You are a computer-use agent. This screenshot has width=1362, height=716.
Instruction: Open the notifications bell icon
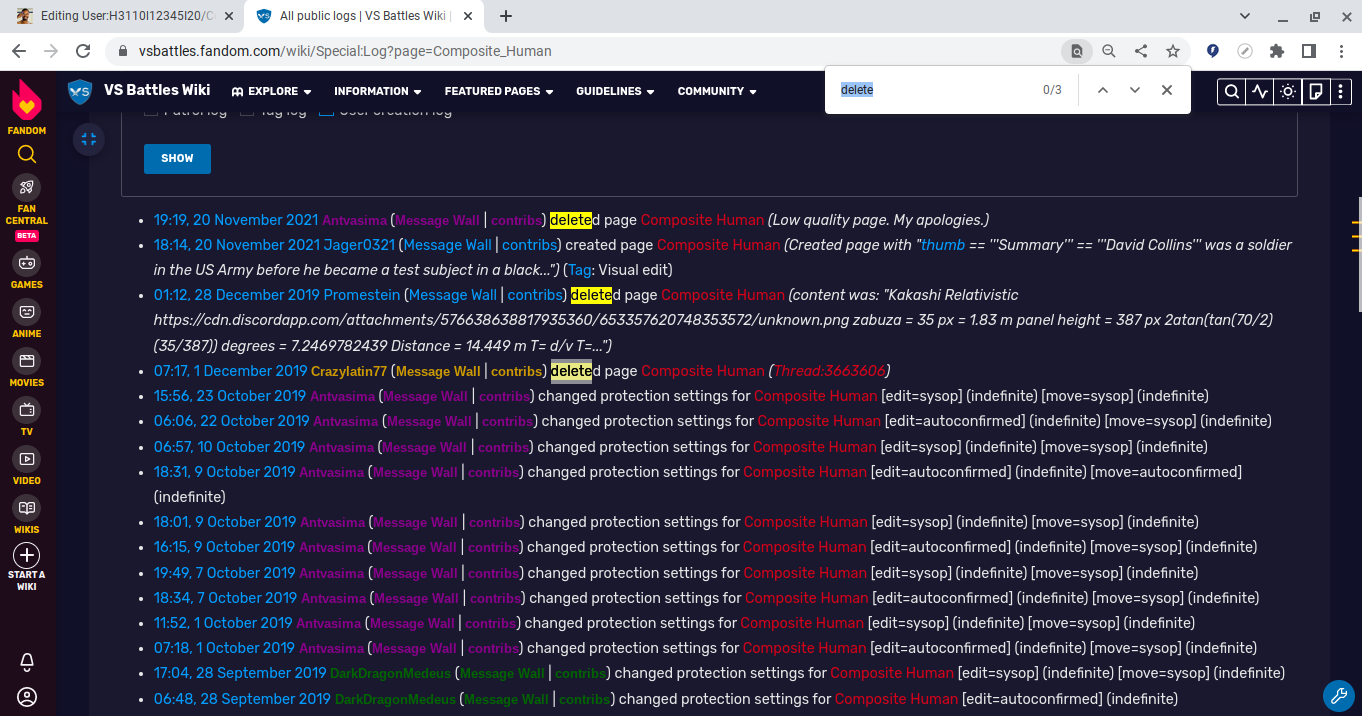pyautogui.click(x=27, y=662)
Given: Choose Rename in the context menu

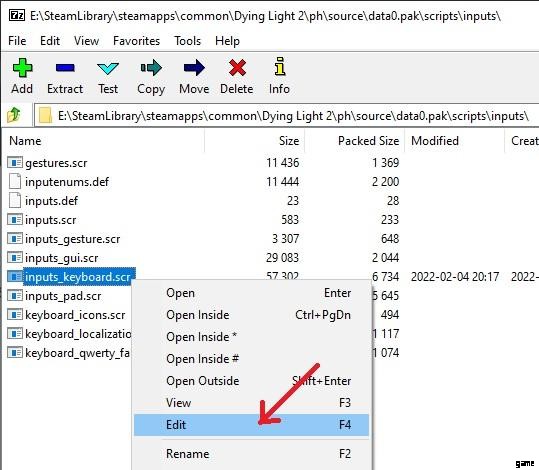Looking at the screenshot, I should (251, 454).
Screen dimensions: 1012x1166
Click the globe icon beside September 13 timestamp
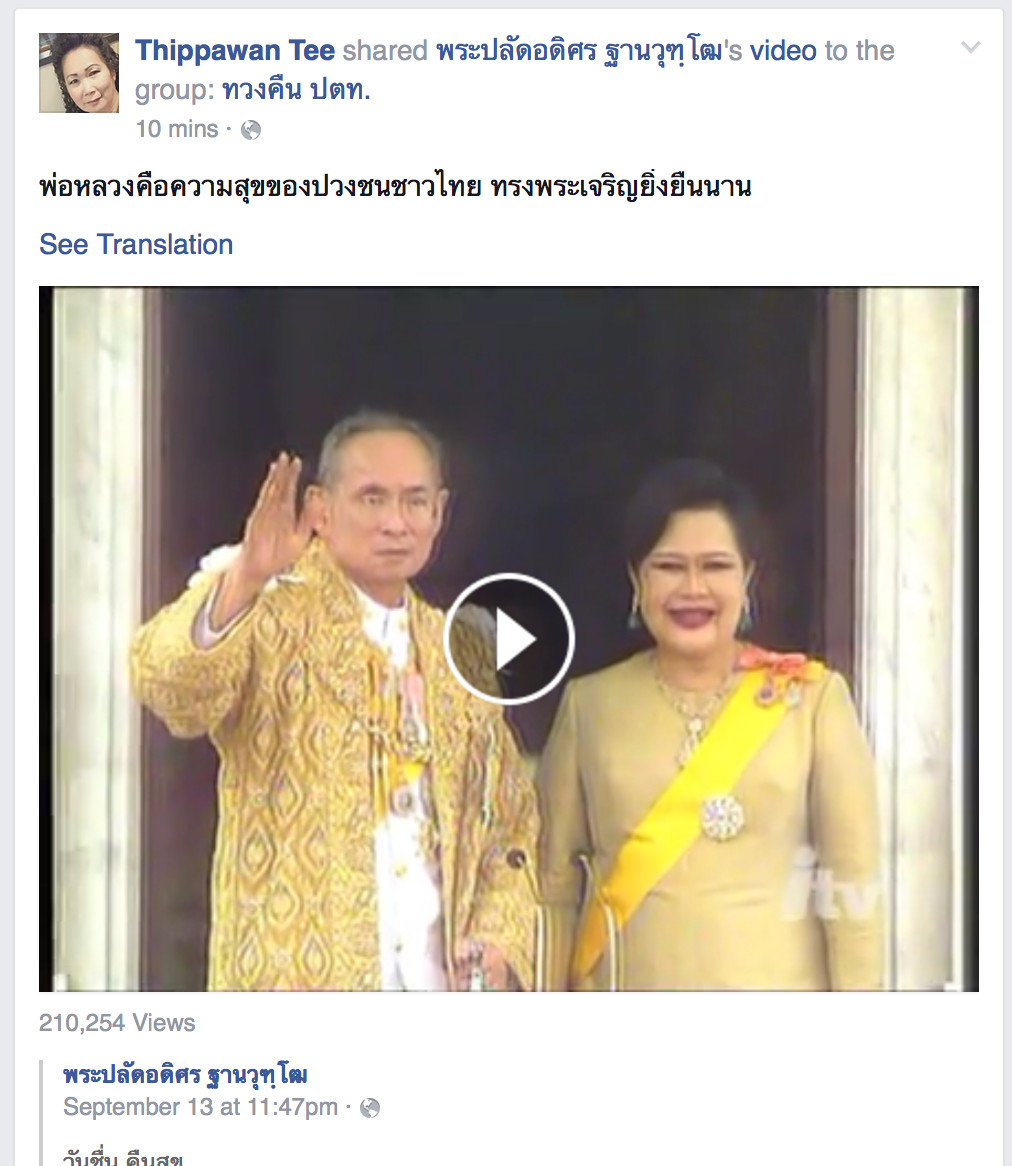[x=370, y=1108]
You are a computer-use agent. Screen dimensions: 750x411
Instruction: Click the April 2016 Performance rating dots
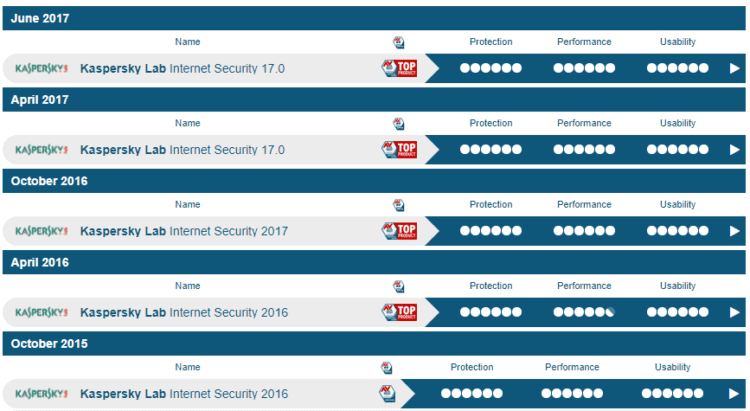coord(584,312)
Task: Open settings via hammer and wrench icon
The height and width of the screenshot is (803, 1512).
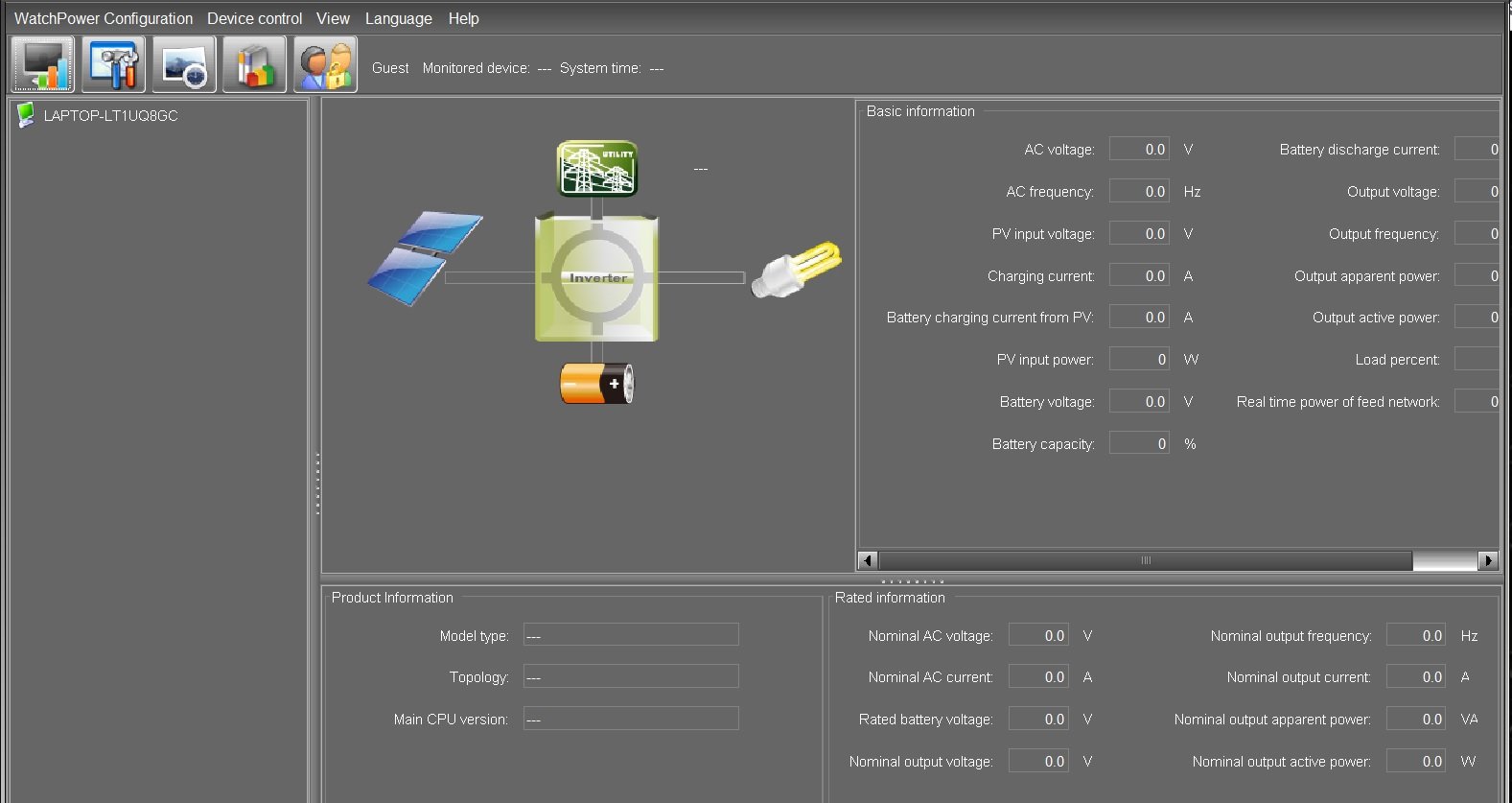Action: point(114,65)
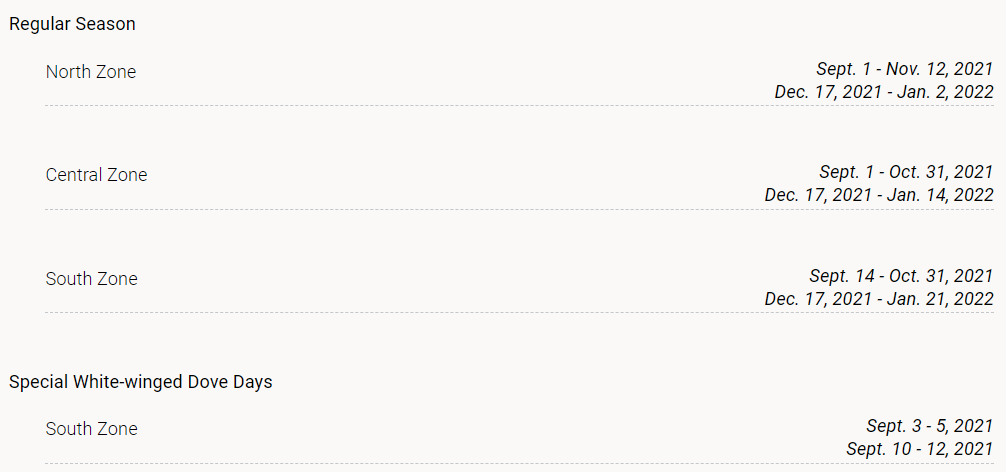The height and width of the screenshot is (472, 1008).
Task: Click the Regular Season heading
Action: point(72,24)
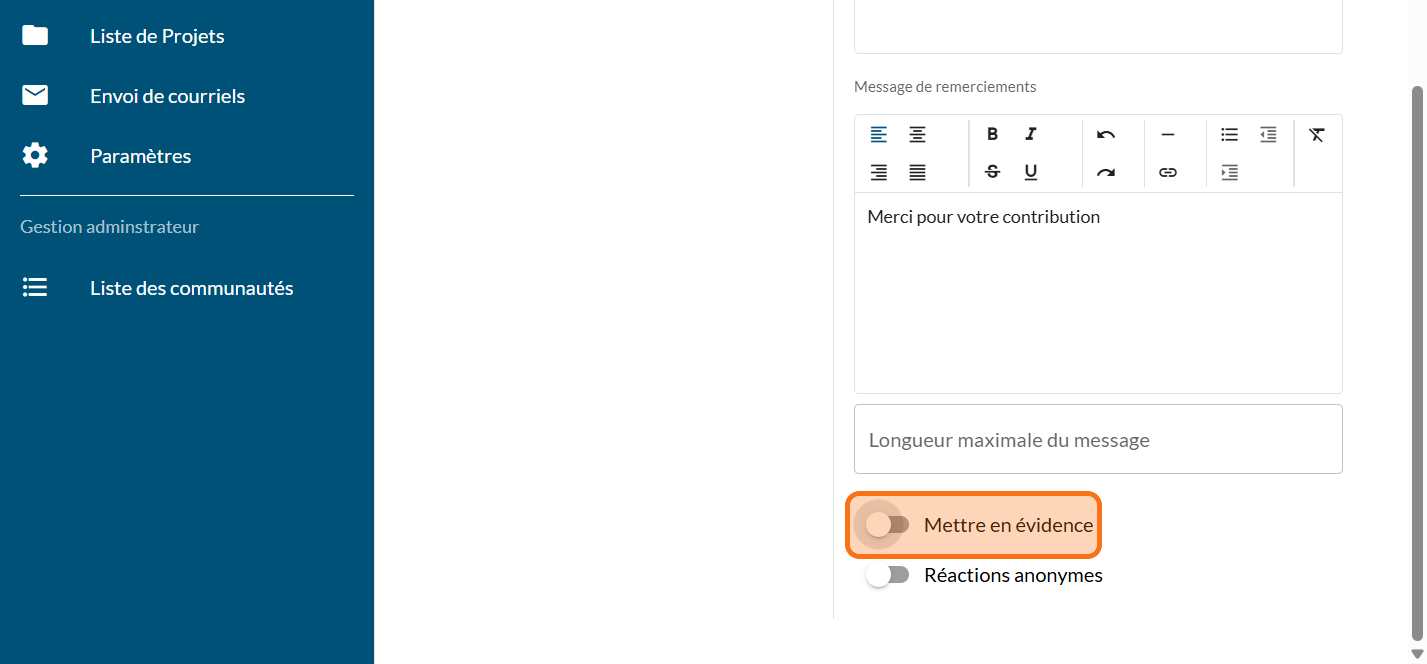Insert a horizontal rule
The width and height of the screenshot is (1427, 664).
1167,134
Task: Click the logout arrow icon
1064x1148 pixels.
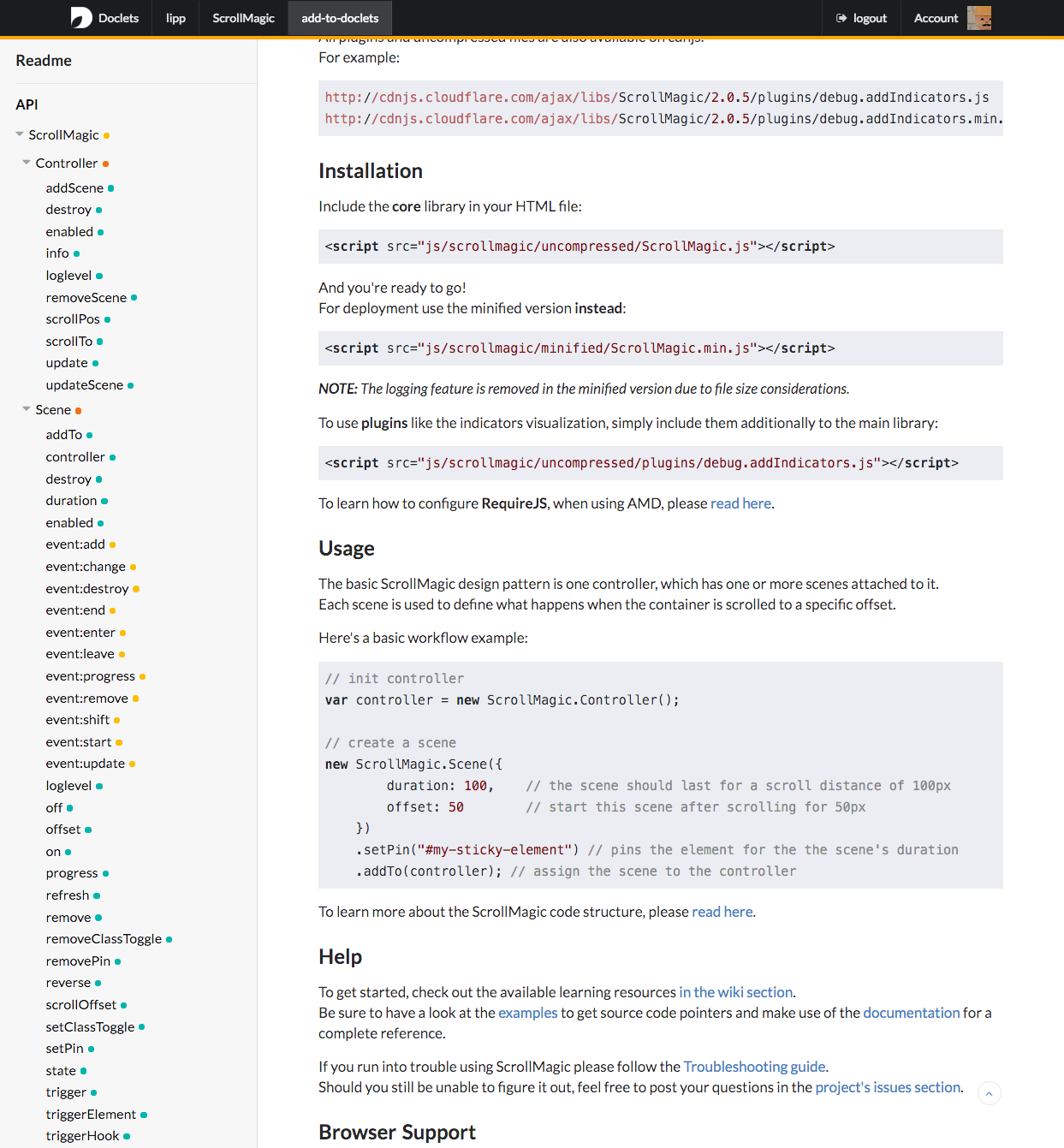Action: pyautogui.click(x=841, y=18)
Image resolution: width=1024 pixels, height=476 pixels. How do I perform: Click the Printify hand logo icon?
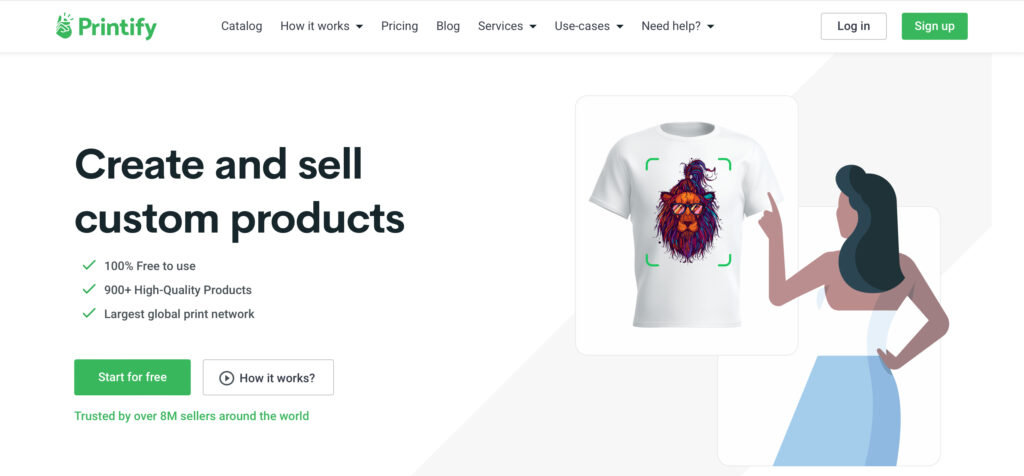pos(64,26)
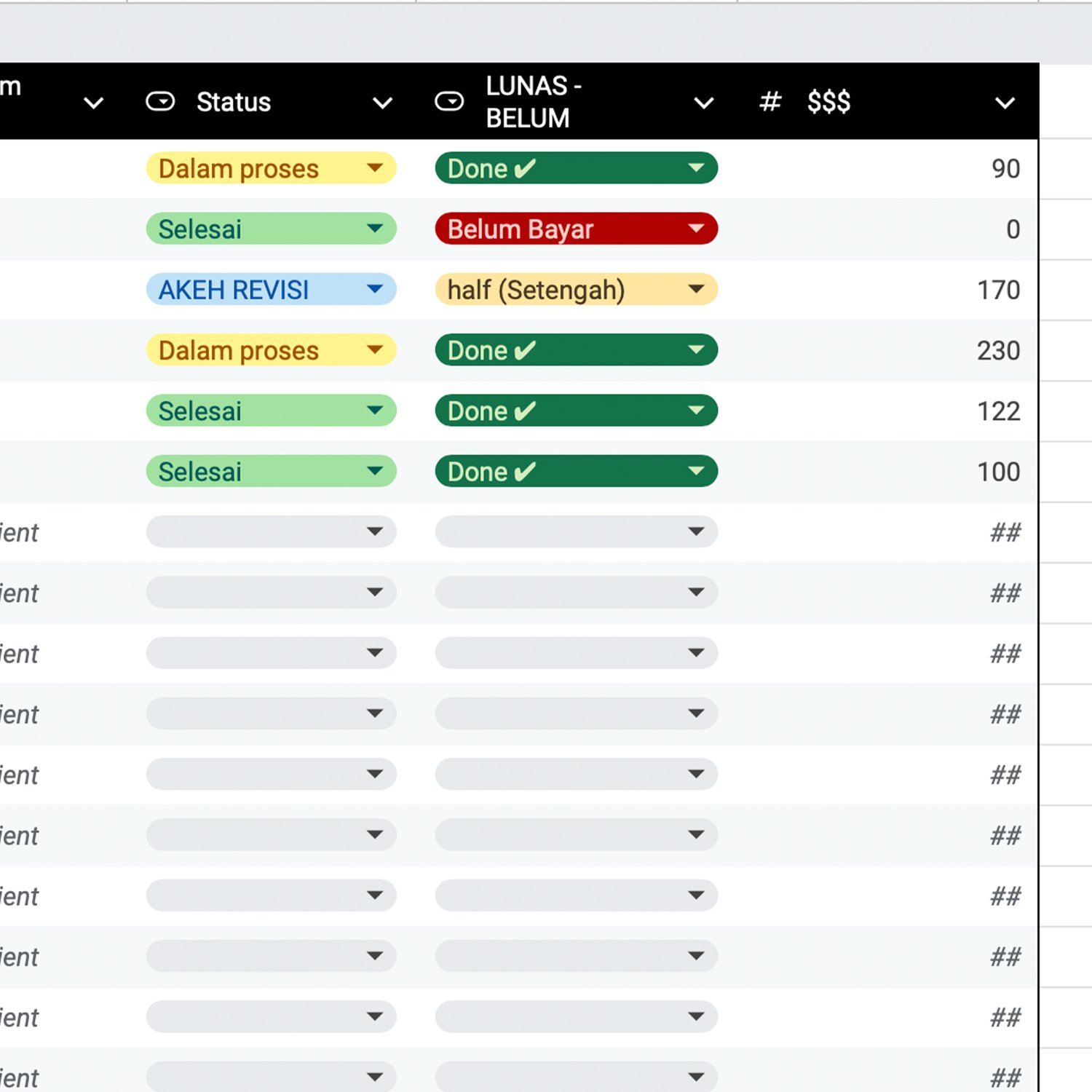Open the first empty Status dropdown chip
Screen dimensions: 1092x1092
(x=271, y=532)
------------------------
● What you need to do:
Rewrite every item above, changing each "icon" to "button" and keeping everything else the same. Leave out the pictures.

● Correct result:
You are a computer-use agent. This screenshot has width=1362, height=716.
Instruction: Open the notifications bell button
pyautogui.click(x=27, y=662)
Given: Choose Rename in the context menu

Looking at the screenshot, I should (251, 454).
Screen dimensions: 1012x1166
Click the globe button beside September 13 timestamp
[x=370, y=1108]
You are a computer-use agent. Screen dimensions: 750x411
Instruction: Click the April 2016 Performance rating dots
coord(584,312)
Task: Open settings via hammer and wrench button
The height and width of the screenshot is (803, 1512).
Action: point(114,65)
The height and width of the screenshot is (472, 1008).
Task: Click the Regular Season heading
Action: point(72,24)
Insert a horizontal rule
The width and height of the screenshot is (1427, 664).
1167,134
Task: Click the logout arrow button
1064x1148 pixels.
Action: pyautogui.click(x=841, y=18)
Image resolution: width=1024 pixels, height=476 pixels. How do I perform: Click the Printify hand logo button?
pos(64,26)
Open the first empty Status dropdown chip
Screen dimensions: 1092x1092
(x=271, y=532)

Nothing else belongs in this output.